_Task requirements_
Whenever a picture appears in the data, skip it and write out all other material exactly.

━━━━━ Input data

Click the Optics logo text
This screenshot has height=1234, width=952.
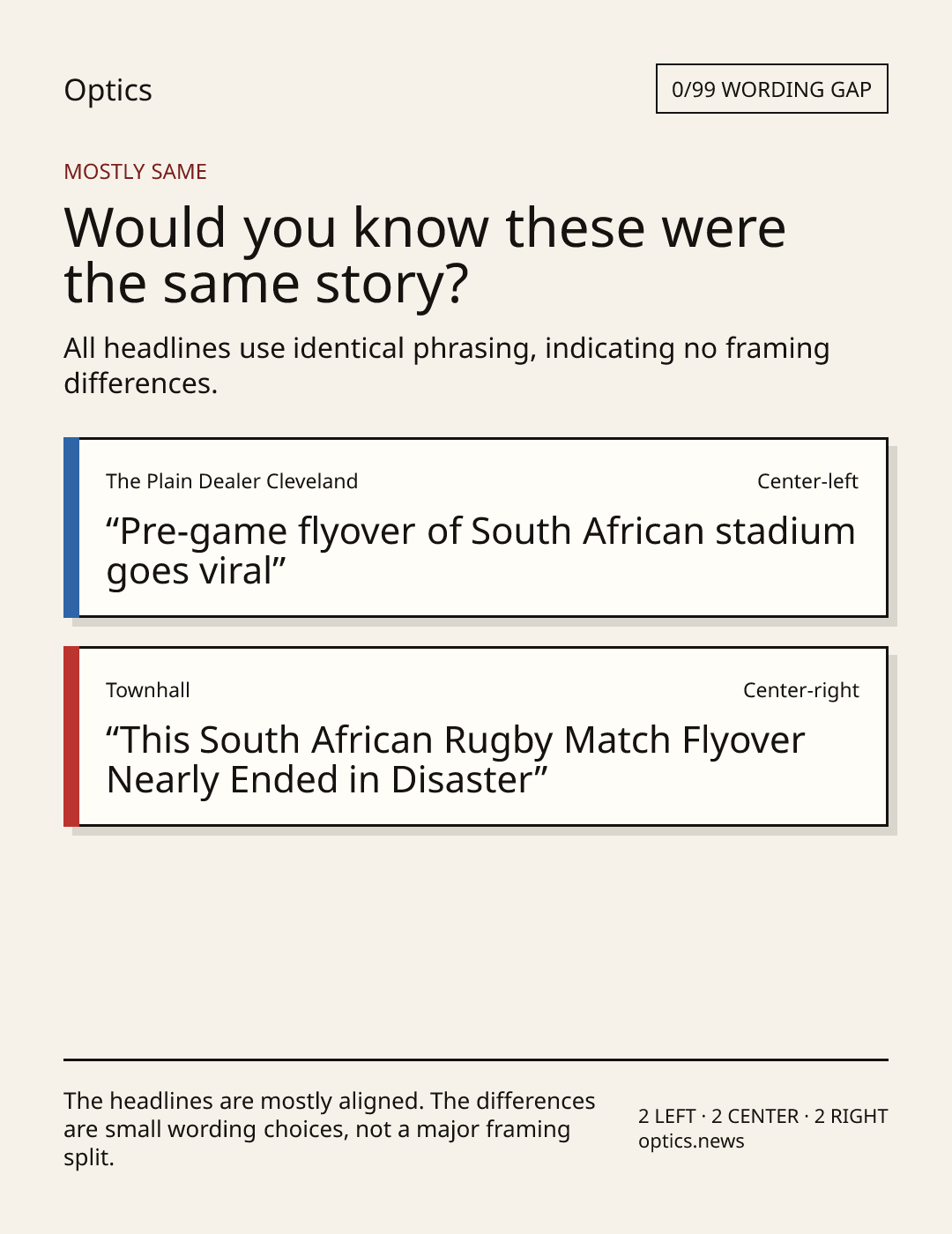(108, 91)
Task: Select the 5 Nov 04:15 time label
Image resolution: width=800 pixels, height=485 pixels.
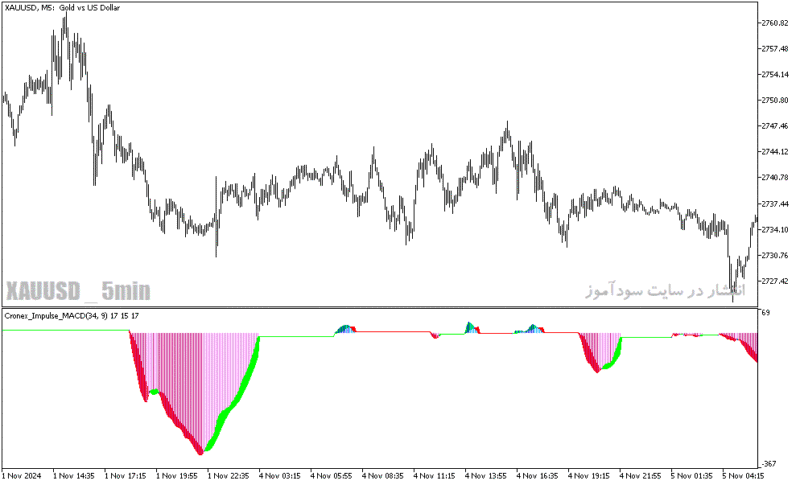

━━━━━━━━━━

_Your response_
Click the Optics logo text
This screenshot has height=1234, width=952.
(108, 91)
Task: Select the 5 Nov 04:15 time label
Image resolution: width=800 pixels, height=485 pixels.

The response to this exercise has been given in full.